The surface of One: Number 31, 1950 was puzzling. Unlike Full Fathom Five, the 1947 painting in which Pollock had embedded nails, buttons, and keys, and other objects, the inclusions in One: Number 31, 1950 (like the fly that apparently settled in the black paint and got stuck there) seem the result of chance. More curious were the areas inconsistent with Pollock’s style—fussily applied, in tiny brushstrokes. This “spurious overpainting,” as Coddington puts it, was evidently added by an enigmatic restorer whose identity remains unknown. Judging by photographs, conservators date the additions to some time between 1962 and ’68.


- bill 10-17-2013 8:11 pm

Another certified, bonafied, guaranteed MFing working link from bill.
- bill 10-17-2013 8:13 pm [add a comment]


Pollock as cave man:

Now more than ever, the work evokes the walls of a prehistoric cave, the oldest known mark-making of primitive man.
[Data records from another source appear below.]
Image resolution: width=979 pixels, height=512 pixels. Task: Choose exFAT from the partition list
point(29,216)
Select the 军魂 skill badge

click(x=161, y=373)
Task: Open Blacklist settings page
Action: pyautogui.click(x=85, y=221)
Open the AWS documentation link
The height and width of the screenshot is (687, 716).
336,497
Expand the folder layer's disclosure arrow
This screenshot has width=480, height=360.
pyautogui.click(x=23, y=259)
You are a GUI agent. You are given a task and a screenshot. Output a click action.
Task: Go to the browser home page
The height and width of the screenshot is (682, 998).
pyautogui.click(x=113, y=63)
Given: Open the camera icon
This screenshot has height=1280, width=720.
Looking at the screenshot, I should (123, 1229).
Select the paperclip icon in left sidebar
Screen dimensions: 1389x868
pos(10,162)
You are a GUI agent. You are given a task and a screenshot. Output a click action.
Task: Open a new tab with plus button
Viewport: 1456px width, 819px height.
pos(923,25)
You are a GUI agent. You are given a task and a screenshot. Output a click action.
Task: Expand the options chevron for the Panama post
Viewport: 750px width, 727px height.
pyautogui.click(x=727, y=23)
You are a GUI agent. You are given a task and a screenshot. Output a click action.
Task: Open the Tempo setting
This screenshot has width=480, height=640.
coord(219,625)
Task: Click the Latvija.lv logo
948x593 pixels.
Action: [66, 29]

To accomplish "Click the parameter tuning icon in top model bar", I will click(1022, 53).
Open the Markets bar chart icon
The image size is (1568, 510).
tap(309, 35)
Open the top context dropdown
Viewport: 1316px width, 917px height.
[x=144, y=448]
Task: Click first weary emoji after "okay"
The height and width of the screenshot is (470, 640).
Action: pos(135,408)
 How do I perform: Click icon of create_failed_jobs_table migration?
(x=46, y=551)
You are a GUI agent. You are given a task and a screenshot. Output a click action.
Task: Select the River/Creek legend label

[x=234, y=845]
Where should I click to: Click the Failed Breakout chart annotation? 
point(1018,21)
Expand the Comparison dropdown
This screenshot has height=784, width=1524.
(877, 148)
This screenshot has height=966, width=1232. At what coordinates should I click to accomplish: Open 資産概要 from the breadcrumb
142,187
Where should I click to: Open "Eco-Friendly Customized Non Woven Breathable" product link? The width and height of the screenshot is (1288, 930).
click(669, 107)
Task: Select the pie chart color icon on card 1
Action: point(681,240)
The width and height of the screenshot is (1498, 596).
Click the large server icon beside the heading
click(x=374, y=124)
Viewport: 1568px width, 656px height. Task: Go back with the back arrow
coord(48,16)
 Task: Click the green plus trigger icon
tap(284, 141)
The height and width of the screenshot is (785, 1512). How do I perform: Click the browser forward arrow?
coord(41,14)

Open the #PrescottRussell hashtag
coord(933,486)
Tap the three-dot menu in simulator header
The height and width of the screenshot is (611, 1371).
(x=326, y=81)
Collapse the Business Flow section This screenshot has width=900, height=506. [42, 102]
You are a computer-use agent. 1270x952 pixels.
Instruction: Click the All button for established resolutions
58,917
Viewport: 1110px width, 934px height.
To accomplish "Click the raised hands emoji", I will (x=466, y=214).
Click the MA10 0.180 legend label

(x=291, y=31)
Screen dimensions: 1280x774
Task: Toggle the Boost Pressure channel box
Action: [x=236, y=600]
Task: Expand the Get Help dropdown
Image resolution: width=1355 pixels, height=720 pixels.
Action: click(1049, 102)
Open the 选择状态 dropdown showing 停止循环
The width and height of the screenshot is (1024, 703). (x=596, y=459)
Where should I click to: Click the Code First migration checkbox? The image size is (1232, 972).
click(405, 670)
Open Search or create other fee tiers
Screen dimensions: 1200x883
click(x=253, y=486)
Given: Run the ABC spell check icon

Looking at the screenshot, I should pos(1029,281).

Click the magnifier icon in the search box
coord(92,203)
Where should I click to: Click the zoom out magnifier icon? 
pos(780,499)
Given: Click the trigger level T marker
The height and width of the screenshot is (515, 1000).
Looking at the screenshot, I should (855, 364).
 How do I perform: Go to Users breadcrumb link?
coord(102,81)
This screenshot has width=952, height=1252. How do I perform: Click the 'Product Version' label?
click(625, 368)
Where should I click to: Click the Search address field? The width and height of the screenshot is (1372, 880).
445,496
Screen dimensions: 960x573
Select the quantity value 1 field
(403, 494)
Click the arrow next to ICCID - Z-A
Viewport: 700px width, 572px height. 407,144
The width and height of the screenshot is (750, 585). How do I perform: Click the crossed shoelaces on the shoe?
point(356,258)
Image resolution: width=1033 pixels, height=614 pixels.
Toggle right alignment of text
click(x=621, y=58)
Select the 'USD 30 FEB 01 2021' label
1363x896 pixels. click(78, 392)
“He’s declaring his identity free of language in the most elemental way,” Temkin says. “He wanted to bring modern art to that same level of essentialism. He’s harking back to a period when humankind was not far past the ape stage.”
oogah me painter
- tom moody 10-17-2013 9:17 pm [add a comment]



The iron wheel ominously spins for up to two hours. You are seeing oil chemically and mechanically converted into movement, flirting with perpetual motion, and on the edge of destruction—and nothing actually goes anywhere. Burden describes the piece as a “Neanderthal atomic bomb.”